Minha mãe voltou. O Milar morreu. Sereníssima. Não deitei
mais. Fui pra sala e meu pai estava com o rádio ligado, ouvindo ao mesmo tempo
atento, preocupado e cabisbaixo. Sem falar nada. Eu fazendo algumas perguntas,
mas sem esperar respostas, queria apenas fazer perguntas.
Fui para a aula no dia posterior. O professor, um que sempre
tive as maiores diferenças, sendo o único encontro o Xavante, disse que não
tinha clima para dar aula e perguntou se nos importaríamos se ele a cancelasse.
Claro que não. Ficamos eu e dois amigos, cabisbaixos com o meu pai, a tentar
traçar o futuro do clube.
Acho que acabou.
Acabou nada, é o Brasil.
Cara, nunca vai ter dinheiro para se reerguer.
Os times vão ajudar.
Quem que ajuda alguém hoje em dia no futebol?
Surgiu até um comentário insensato, de quem está com muita
dor. De que poderia ter sido outro no lugar dele.
Quem não gosta de futebol, claro, vai achar que sentir dor
pela morte de um jogador de futebol é coisa besta. Fútil, até. Woody Allen,
gênio, menosprezou o esporte algumas vezes. Virou quase uma afirmação de inteligência
demonstrar repúdio ao futebol. Besteira.
Para aqueles que não têm muita fé de que a vida pode um dia
ser boa – às vezes me coloco nesse grupo - , ver um representante do amor e da
raça morrer de uma forma tão banal, em uma curva, e de uma forma tão cruel como
foi a de Milar, é um baque e dos grandes.
Tira a esperança de um futuro melhor.
É mais um dos bons partindo.
Não vi Sócrates jogar. Nem perto disso. Pouco conhecia dele
até o momento de sua morte. Porém, quando ele morreu, resolvi pesquisar sobre
sua vida – dentro e fora de campo. Me encantei. Não só porque Sócrates tinha
lado fora das quatro linhas e esse lado era sempre o esquerdo. Porque Sócrates
tentou implantar essa política que tanto gostava, no micro. Na comunidade. No
seu caso, dentro do Corinthians. E dessa forma revolucionou o bando de loucos.
Recentemente comprei uma biografia do Doutor. Escrita por sua
ex-mulher de forma muito inteligente, partindo do dia da sua morte para só
então voltar no tempo. Só me encantei mais ainda pela pessoa de Sócrates.

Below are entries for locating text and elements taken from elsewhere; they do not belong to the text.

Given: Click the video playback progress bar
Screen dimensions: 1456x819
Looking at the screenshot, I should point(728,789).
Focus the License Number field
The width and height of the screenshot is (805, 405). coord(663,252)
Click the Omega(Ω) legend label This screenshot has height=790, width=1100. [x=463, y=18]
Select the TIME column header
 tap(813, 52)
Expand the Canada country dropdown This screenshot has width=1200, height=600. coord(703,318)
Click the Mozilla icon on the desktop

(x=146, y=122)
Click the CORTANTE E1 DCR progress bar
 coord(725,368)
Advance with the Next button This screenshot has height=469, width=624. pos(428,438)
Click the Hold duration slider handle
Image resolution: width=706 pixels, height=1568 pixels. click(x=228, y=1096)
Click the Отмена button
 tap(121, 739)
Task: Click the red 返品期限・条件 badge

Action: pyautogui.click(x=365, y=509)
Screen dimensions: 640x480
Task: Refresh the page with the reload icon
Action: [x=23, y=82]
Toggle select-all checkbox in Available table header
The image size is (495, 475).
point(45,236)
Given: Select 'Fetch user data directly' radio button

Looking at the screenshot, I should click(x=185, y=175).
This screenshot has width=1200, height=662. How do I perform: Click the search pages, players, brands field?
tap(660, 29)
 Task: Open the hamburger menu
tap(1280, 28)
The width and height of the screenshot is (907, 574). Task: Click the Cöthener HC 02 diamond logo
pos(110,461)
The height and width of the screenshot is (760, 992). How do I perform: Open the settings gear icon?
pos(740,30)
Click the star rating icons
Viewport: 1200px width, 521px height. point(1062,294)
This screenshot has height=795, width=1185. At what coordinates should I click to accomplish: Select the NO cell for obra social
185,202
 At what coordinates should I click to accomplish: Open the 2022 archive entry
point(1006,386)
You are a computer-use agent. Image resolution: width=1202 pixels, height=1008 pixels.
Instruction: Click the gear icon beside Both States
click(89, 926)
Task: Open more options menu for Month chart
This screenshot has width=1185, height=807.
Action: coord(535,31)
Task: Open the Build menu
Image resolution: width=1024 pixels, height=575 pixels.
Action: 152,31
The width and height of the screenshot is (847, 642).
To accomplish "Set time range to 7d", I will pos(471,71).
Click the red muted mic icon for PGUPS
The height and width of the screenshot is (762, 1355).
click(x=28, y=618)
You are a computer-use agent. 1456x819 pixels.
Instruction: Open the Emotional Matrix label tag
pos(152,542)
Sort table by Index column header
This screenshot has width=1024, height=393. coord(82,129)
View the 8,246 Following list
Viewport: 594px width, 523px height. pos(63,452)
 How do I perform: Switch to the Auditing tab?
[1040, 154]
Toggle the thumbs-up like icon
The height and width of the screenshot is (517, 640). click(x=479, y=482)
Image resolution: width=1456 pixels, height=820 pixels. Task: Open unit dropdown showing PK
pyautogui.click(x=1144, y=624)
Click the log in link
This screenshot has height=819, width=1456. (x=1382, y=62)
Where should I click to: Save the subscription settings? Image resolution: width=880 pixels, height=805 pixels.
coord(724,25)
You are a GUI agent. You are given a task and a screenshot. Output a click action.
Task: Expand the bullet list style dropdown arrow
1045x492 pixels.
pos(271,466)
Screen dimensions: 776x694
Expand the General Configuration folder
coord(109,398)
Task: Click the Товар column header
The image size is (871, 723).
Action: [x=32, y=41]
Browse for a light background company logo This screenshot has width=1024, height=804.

Craque dentro de campo, gênio fora dele. Se fosse do meu time, seria o meu
predileto de todos os tempos.
Por causa disso, Milar o é.
Fui, como todos nós, surpreendido pela morte de Fernandão. Já
disse aqui algumas vezes que, além de torcedor do Brasil, torço também pelo
Grêmio (procurem no youtube a explicação de Gilberto Gil sobre o porquê de ser
gremista). Logo, sempre tive raiva de Fernandão. Fez gols que me deixaram
realmente furioso. Porém, mais do que respeitar, sempre admirei. Não aquele
papo raso de “admirar o rival”. Não. Eu admirava, assim como o ser humano Milar
e o ser humano Sócrates, a pessoa de Fernandão.
Milar e Fernandão tinham um sonho em comum: contribuir para
seus times do coração fora das quatro linhas, mas dentro do clube. Queriam ser
dirigentes. Milar, infelizmente, não teve essa oportunidade. Fernandão teve.
Rapidamente.
Não conheço muito bem a história, mas me deixou um pouco
menos esperançoso em relação ao futebol vê-lo sair do cargo. Talvez por ser uma
função deveras burocrática, algo que os futebolistas (fora volantes como Busquets)
não devem gostar muito, mas talvez também por, lá dentro, no núcleo de um
clube, ele tivesse contato com o mais podre do futebol.
Porém, tê-lo vivo me dava esperança. Em tempos de Bom Senso
F.C. (necessário), que luta por direitos para os jogadores, Fernandão, Milar e
Sócrates lutavam, também, pela sustentabilidade dos clubes que amavam. Talvez
sua morte possa servir para que se reflita mais sobre isso – mortos costumam
ter sua mensagem passada muito mais rápido. Mas vai seguir sendo muito triste.